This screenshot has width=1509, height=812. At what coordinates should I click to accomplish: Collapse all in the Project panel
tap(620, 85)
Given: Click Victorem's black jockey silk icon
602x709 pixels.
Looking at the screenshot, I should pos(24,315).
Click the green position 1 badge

----------

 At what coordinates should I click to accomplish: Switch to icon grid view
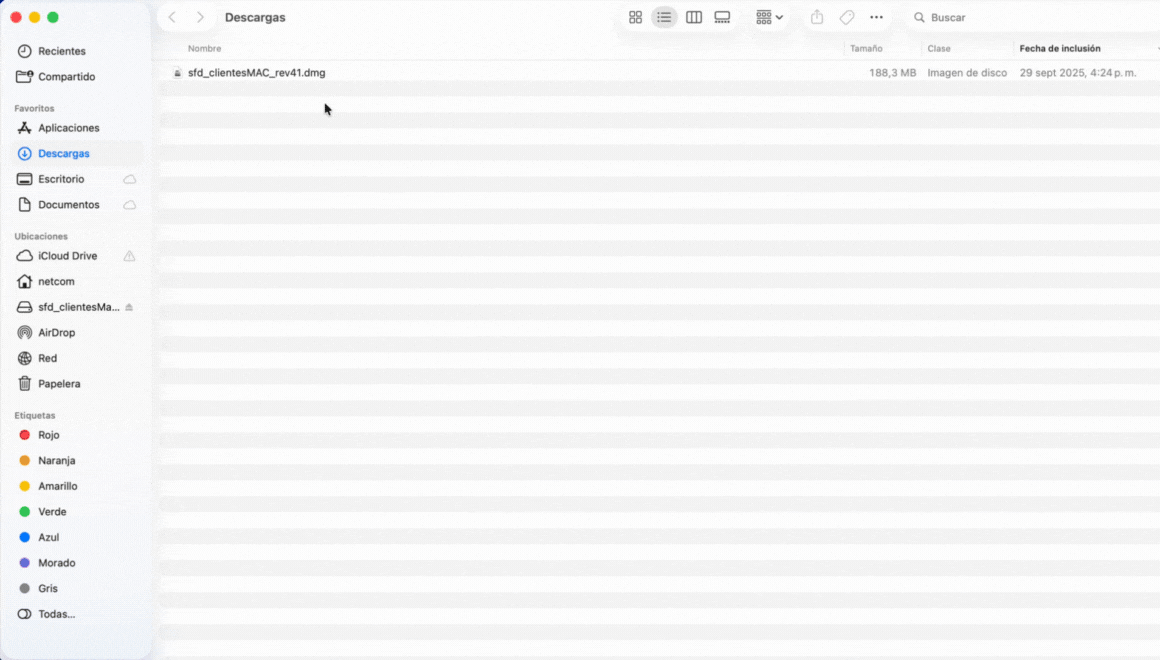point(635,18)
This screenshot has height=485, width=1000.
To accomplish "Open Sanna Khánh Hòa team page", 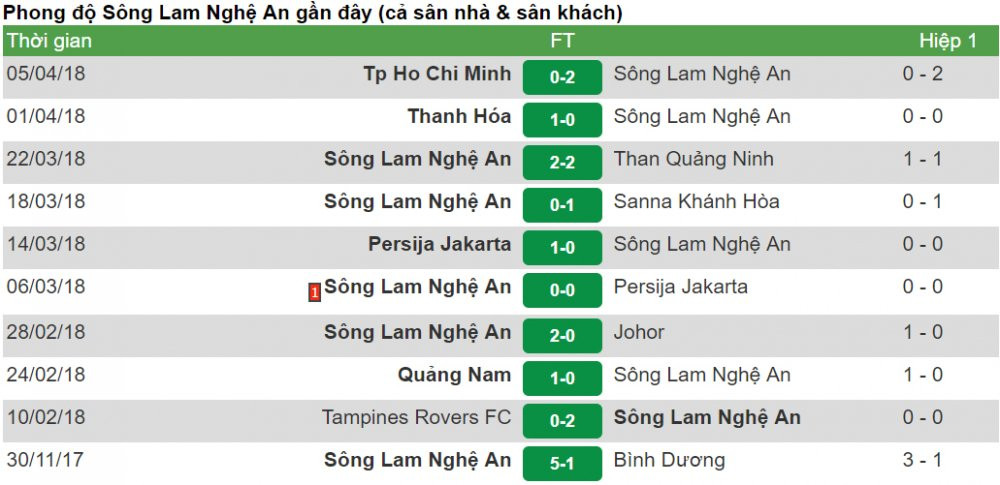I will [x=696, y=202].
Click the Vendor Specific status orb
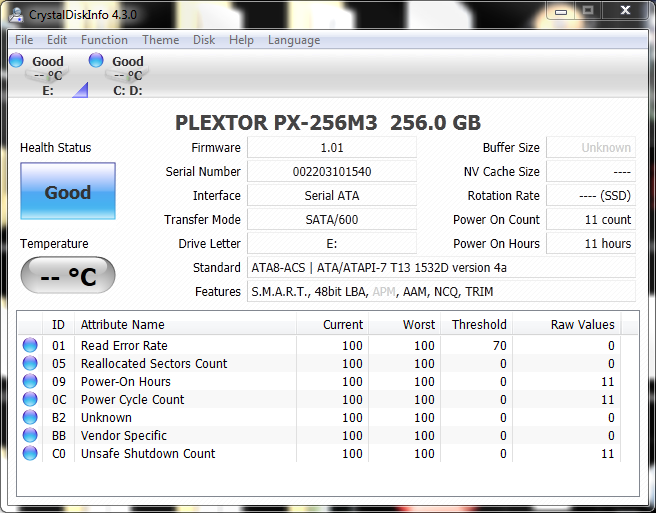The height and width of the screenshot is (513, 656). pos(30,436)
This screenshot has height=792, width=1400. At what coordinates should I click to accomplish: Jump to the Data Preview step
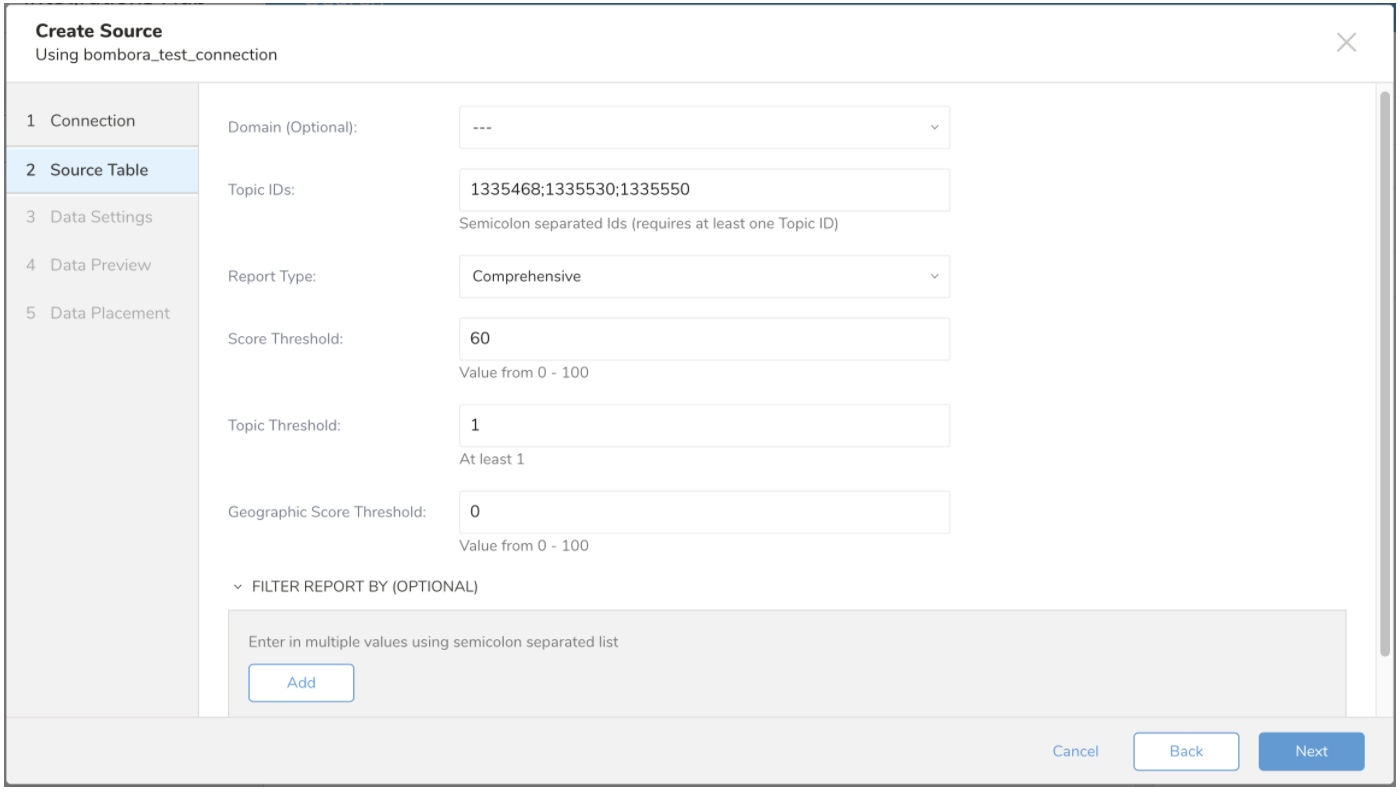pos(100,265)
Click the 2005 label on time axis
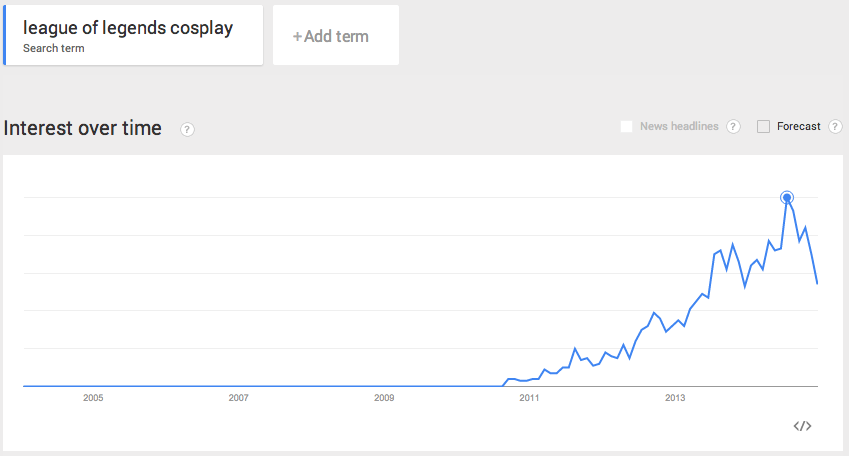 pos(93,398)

----------

Out of the entries above, write out only the lines between the line holding "602x709 pixels." and the line holding "Click the green position 1 badge", inclusive, each exactly as given.

# ANSWER FOR THIS EXERCISE
602x709 pixels.
Looking at the screenshot, I should pos(24,315).
Click the green position 1 badge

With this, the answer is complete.